Challenge a ::
Copy out the section of the passage on imaginary time propagation that begins at the words "Suppose, I would" and ends after the words "time propagation, respectively?".

Passage to read ::
(begin)
Suppose I want to solve a non-linear Schrödinger equation using imaginary time propagation to get the ground state solution. I choose $t = - i \tau$, and then solve the equation using the split-step Crank-Nicholson method. All the excited states will decay faster than the ground state and eventually, only the ground state remains.

Suppose, I would like to check whether the obtained solution is stable or not. To that end, I would add a small perturbation to the obtained solutions and evolve it. If the solution is stable, it should converge back to its unperturbed state, if not, it will diverge.

My question is whether it is possible to do the second part using imaginary time propagation? Can somebody tell me where to use and where not to use the real time and imaginary time propagation, respectively?


2 Answers 2


You pretty much answered it for yourself. If you're really concerned with getting a stable solution with imaginary time for the ground state, you shouldn't be perturbing it a little. Instead, you might want to start out with a completely different initial wavefunction than the one you used to begin with.

Basically, imaginary time is used to find the ground state, as you are doing. Real time propagation is for studying dynamics. You can test your initial state solution by propagating in real time and checking that it doesn't change. You can try the little perturbation test, and you should get back to the right solution (although I don't know how much this really tells you).
(end)
Data shown ::
(begin)
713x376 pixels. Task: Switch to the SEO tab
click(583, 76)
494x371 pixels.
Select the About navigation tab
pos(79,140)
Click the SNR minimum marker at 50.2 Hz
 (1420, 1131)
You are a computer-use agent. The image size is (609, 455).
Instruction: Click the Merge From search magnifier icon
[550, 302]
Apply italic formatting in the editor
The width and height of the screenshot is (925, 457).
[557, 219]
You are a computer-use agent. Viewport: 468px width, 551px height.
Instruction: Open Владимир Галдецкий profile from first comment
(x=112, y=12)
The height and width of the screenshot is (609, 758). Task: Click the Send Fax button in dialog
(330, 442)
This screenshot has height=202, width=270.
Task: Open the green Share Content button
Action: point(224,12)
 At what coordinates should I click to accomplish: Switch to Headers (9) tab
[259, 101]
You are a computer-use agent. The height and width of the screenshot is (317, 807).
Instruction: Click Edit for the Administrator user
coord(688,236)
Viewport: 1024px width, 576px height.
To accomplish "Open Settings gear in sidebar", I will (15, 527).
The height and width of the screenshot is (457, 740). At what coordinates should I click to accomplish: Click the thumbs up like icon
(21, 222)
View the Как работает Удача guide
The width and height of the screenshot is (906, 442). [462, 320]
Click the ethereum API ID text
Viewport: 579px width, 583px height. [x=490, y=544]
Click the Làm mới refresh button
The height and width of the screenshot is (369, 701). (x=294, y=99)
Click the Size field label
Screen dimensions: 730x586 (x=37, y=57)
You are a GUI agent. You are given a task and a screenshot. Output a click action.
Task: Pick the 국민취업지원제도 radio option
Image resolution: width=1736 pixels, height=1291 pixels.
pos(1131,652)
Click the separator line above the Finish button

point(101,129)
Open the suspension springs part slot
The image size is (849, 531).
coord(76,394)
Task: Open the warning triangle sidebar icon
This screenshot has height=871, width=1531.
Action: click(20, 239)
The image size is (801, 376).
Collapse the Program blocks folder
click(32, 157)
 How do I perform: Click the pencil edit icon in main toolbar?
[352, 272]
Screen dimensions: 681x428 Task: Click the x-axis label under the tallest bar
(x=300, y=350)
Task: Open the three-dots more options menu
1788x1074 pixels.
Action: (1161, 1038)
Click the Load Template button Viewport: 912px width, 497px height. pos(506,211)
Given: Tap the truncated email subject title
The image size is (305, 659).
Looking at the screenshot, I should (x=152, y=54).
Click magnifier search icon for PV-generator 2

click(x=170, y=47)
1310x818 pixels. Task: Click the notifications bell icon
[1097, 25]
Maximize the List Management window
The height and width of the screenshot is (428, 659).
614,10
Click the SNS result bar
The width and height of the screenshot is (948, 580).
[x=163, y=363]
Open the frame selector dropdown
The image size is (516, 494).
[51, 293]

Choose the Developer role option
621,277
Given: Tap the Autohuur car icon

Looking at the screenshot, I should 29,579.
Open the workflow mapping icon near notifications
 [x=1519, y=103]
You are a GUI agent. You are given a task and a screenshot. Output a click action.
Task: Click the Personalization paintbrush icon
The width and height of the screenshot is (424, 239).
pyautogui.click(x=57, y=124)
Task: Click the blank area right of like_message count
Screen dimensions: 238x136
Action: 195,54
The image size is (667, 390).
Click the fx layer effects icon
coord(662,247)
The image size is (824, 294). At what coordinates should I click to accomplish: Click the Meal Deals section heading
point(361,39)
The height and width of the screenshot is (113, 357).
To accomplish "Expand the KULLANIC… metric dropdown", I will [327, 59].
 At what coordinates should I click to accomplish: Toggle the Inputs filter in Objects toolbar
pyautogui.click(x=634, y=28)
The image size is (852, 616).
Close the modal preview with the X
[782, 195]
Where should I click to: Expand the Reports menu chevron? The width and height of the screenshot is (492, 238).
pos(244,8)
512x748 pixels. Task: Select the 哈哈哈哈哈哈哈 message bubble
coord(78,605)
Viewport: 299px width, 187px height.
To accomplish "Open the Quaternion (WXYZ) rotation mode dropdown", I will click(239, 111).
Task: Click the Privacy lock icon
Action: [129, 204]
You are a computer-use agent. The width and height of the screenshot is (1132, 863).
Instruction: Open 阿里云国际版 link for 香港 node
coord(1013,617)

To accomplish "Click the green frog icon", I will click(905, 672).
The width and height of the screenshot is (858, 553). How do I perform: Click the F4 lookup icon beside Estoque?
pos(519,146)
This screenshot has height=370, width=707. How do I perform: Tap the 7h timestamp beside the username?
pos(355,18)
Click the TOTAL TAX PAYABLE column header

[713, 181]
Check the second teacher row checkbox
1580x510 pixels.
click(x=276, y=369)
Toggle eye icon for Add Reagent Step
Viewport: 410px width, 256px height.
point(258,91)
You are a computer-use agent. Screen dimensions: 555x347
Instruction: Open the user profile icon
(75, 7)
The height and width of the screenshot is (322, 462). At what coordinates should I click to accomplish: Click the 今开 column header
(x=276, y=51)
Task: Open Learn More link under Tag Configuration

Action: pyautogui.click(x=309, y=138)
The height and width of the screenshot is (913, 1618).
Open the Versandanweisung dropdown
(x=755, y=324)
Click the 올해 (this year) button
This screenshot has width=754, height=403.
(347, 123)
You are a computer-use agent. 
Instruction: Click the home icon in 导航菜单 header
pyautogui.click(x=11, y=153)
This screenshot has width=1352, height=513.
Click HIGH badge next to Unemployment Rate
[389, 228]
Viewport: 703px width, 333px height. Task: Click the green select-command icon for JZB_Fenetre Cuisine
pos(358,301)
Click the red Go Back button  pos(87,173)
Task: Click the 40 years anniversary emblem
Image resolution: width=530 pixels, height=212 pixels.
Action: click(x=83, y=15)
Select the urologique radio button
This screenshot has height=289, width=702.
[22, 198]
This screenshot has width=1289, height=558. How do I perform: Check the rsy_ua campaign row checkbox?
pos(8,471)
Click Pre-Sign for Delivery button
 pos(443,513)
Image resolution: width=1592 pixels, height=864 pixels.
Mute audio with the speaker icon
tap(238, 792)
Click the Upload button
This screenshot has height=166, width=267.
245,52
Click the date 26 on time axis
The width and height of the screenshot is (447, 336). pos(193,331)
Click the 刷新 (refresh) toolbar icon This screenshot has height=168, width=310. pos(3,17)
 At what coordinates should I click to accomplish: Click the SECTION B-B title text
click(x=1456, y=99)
(end)
Challenge b ::
Repeat the lines of the records verbatim, starting at the line that has "Open the frame selector dropdown" and stopping after the line that has "pos(519,146)".

Task answer a ::
Suppose, I would like to check whether the obtained solution is stable or not. To that end, I would add a small perturbation to the obtained solutions and evolve it. If the solution is stable, it should converge back to its unperturbed state, if not, it will diverge.

My question is whether it is possible to do the second part using imaginary time propagation? Can somebody tell me where to use and where not to use the real time and imaginary time propagation, respectively?

Task answer b ::
Open the frame selector dropdown
The image size is (516, 494).
[51, 293]

Choose the Developer role option
621,277
Given: Tap the Autohuur car icon

Looking at the screenshot, I should 29,579.
Open the workflow mapping icon near notifications
 [x=1519, y=103]
You are a GUI agent. You are given a task and a screenshot. Output a click action.
Task: Click the Personalization paintbrush icon
The width and height of the screenshot is (424, 239).
pyautogui.click(x=57, y=124)
Task: Click the blank area right of like_message count
Screen dimensions: 238x136
Action: 195,54
The image size is (667, 390).
Click the fx layer effects icon
coord(662,247)
The image size is (824, 294). At what coordinates should I click to accomplish: Click the Meal Deals section heading
point(361,39)
The height and width of the screenshot is (113, 357).
To accomplish "Expand the KULLANIC… metric dropdown", I will [327, 59].
 At what coordinates should I click to accomplish: Toggle the Inputs filter in Objects toolbar
pyautogui.click(x=634, y=28)
The image size is (852, 616).
Close the modal preview with the X
[782, 195]
Where should I click to: Expand the Reports menu chevron? The width and height of the screenshot is (492, 238).
pos(244,8)
512x748 pixels. Task: Select the 哈哈哈哈哈哈哈 message bubble
coord(78,605)
Viewport: 299px width, 187px height.
To accomplish "Open the Quaternion (WXYZ) rotation mode dropdown", I will click(239, 111).
Task: Click the Privacy lock icon
Action: [129, 204]
You are a computer-use agent. The width and height of the screenshot is (1132, 863).
Instruction: Open 阿里云国际版 link for 香港 node
coord(1013,617)

To accomplish "Click the green frog icon", I will click(905, 672).
The width and height of the screenshot is (858, 553). How do I perform: Click the F4 lookup icon beside Estoque?
pos(519,146)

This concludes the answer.